Buergel bekennt sich zur documenta als einer Bildungseinrichtung. Dementsprechend wird Catrin Seefranz (Jahrgang 1971) nicht nur Leiterin der Pressestelle sein, sondern auch die Zuständigkeit für die Vermittlungsarbeit übernehmen. Seefranz war zuvor für die Kommunikation beim Wiener Filmfestival Viennale zuständig
Ebenfalls aus Wien kommt Martha Stutteregger, die das grafische Erscheinungsbild der documenta gestalten soll. Von ihr stammt das Logo, das dadurch auffällt, dass es den Namen Kassel und den Ausstellungszeitraum enthält. Zentraler Blickfang aber ist die Schreibweise der Zwölf in Form von simplen Zählstrichen.
.HNA 22. 2. 2006
Kommentar: Aufbruch zu neuen Ufern
Wie wird die nächste documenta wird? Die Antwort kann wohl erst in 16 Monaten gegeben werden. Doch seit langem gab es nicht mehr ein Jahr vor Ausstellungsstart eine Pressekonferenz, in der so viel Konkretes zur inhaltlichen Vorbereitung gesagt worden ist wie jetzt. Man kann den Charakter der kommenden Kunstschau erahnen.
Natürlich ist die Geschichte mit den ersten beiden Künstlernamen ein Witz. Mit ihm reagiert das documenta-Team in souverän-satirischer Weise auf die immer gleichen Fragen nach den eingeladenen Künstlern. Dennoch ist die Nennung auch mehr als ein Witz. Roger Buergel und seine Frau Ruth Noack, die gemeinsam die Ausstellung planen, haben damit eine Vorstellung davon gegeben, wie sie sich dem Ereignis des Sommers 2007 nähern: Sie stoßen in Grenzzonen vor und wählen Künstler aus, die auf alltägliche Aufgaben und Fragestellungen mit sinnlichen Mitteln reagieren.
Die Hörprobe des Polen Artur Zmijewski und die Fotos des Spaniers Ferran Adrià sind Belege dafür, dass es nicht um Theorien gehen wird, sondern um körperliche Erfahrungen, die auf die Realität zurückverweisen.

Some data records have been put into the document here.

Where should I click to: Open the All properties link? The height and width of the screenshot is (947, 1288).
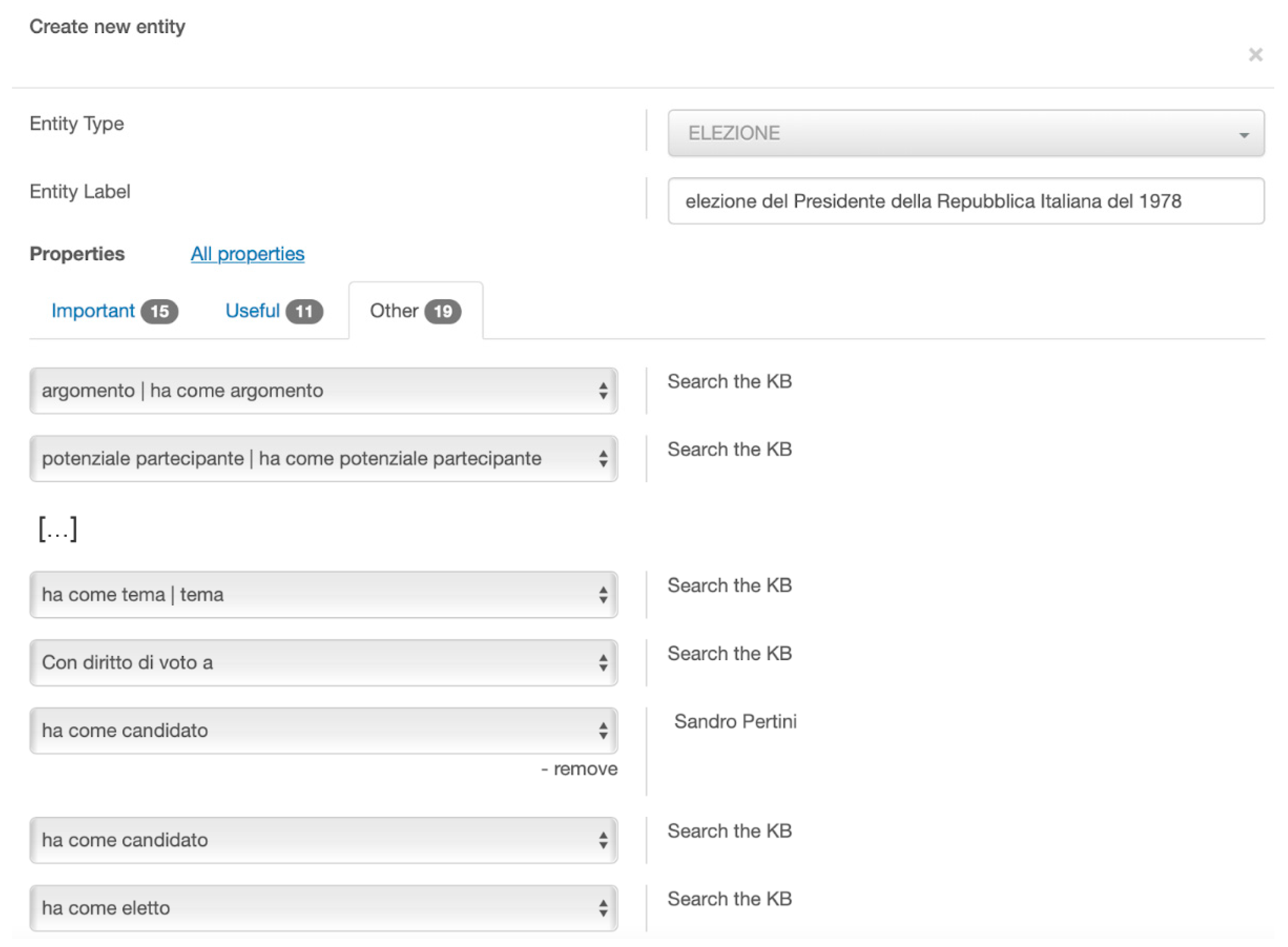[x=247, y=254]
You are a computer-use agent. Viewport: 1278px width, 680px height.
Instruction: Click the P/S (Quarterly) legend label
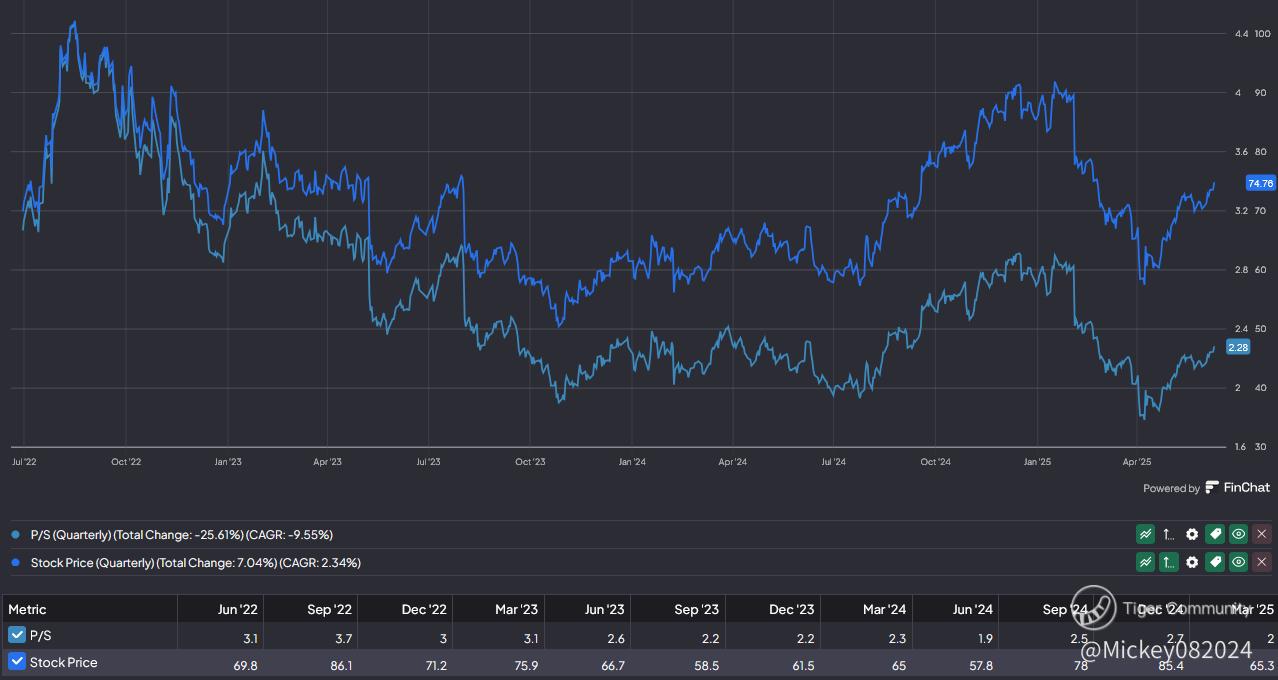tap(182, 535)
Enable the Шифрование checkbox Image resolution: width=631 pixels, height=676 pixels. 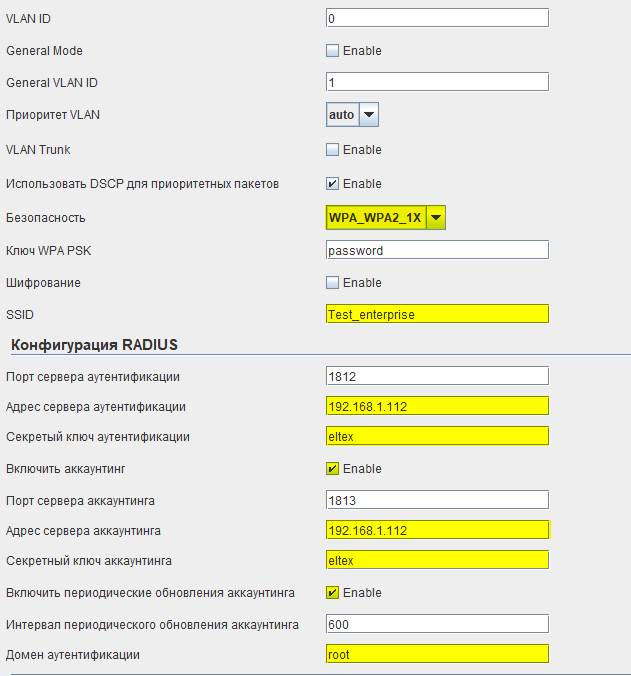tap(332, 283)
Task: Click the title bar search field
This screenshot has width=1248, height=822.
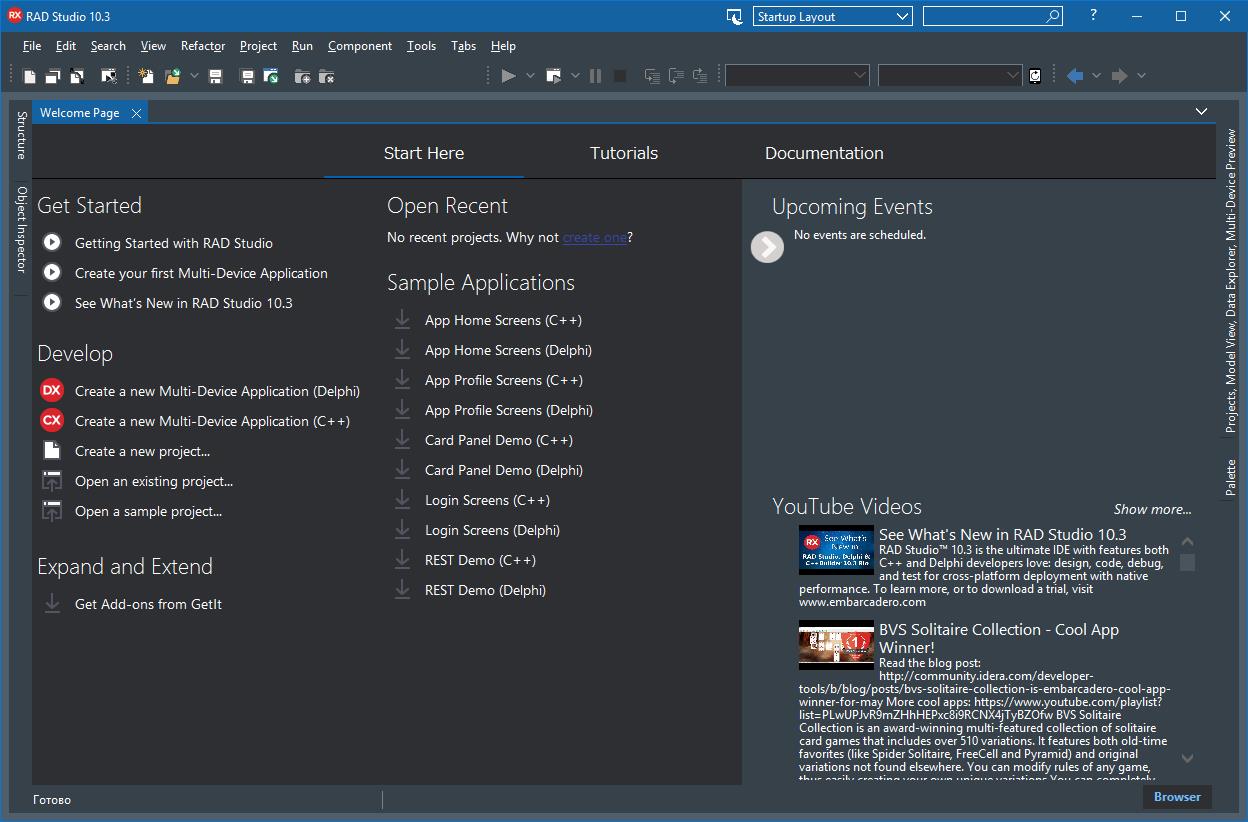Action: [x=984, y=17]
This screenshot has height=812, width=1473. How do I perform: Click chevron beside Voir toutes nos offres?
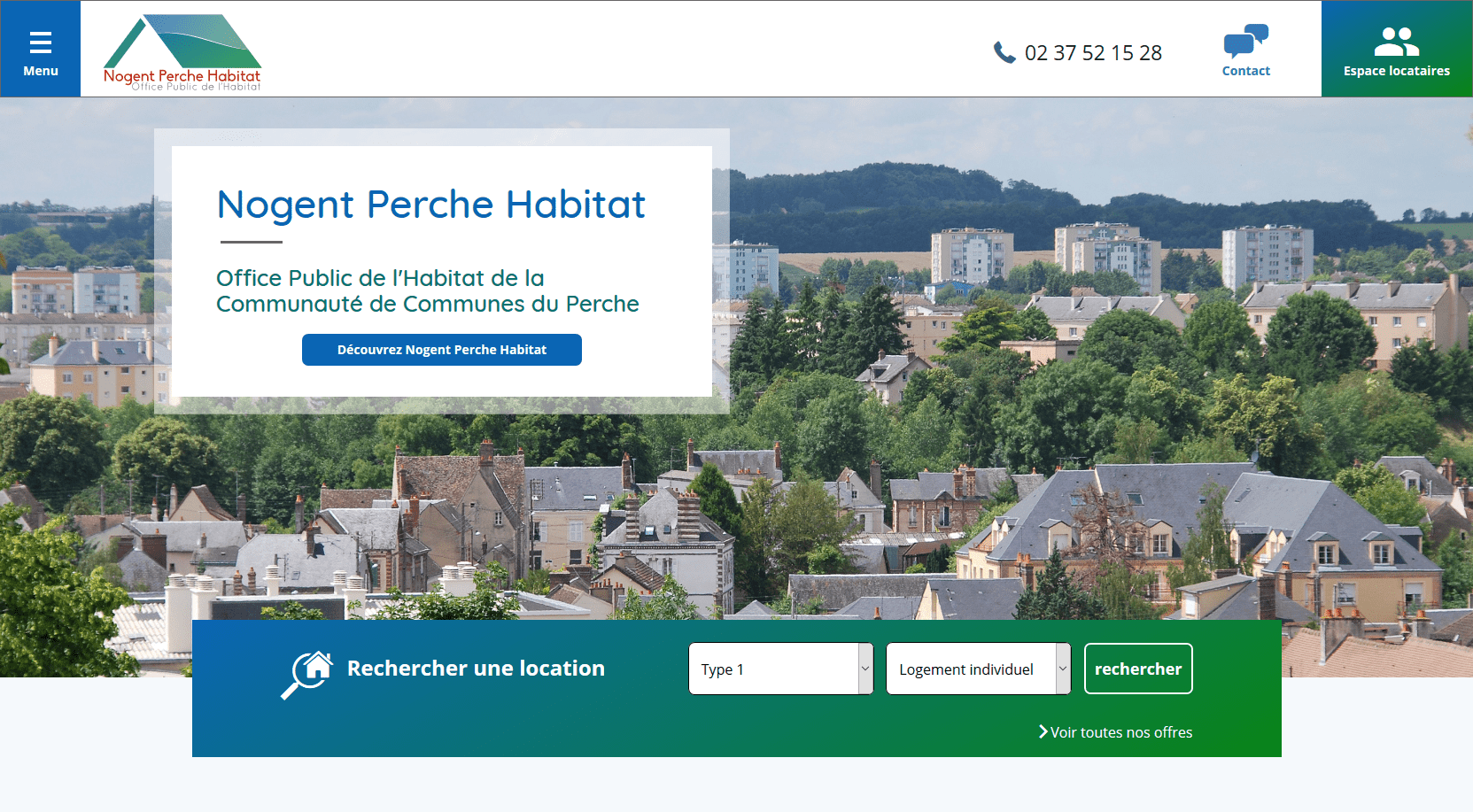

Noch ist nicht überschaubar, wie global die Ausstellung schließlich wird. Klar ist nur, dass die documenta 12 eine Weltausstellung sein wird, die die Globalisierung als bekannt voraussetzt und deshalb sich nicht darin erschöpfen wird, hier und da exotisch erscheinende Künstler zu präsentieren. Sie hat es sich vielmehr zur Aufgabe gemacht, die aktuellen gesellschaftlichen Diskussionen in ihrer jeweiligen regionalen oder lokalen Bedeutung aufzuspüren und danach zu suchen, wie Künstler mit ihnen umgehen.
Das heißt, dass wir möglicherweise aus zahlreichen unterschiedlichen Perspektiven künstlerische Antworten auf die Frage nach dem Umgang mit Integration und Migration erhalten werden. Die Kunst wird zurückgeführt auf das einfache menschliche Maß. Dazu passt auch das Logo, das natürlich mehr als gewöhnungsbedürftig ist: Nicht die glatte, marktgängige Form ist zu sehen, sondern die primitive Zeichensprache.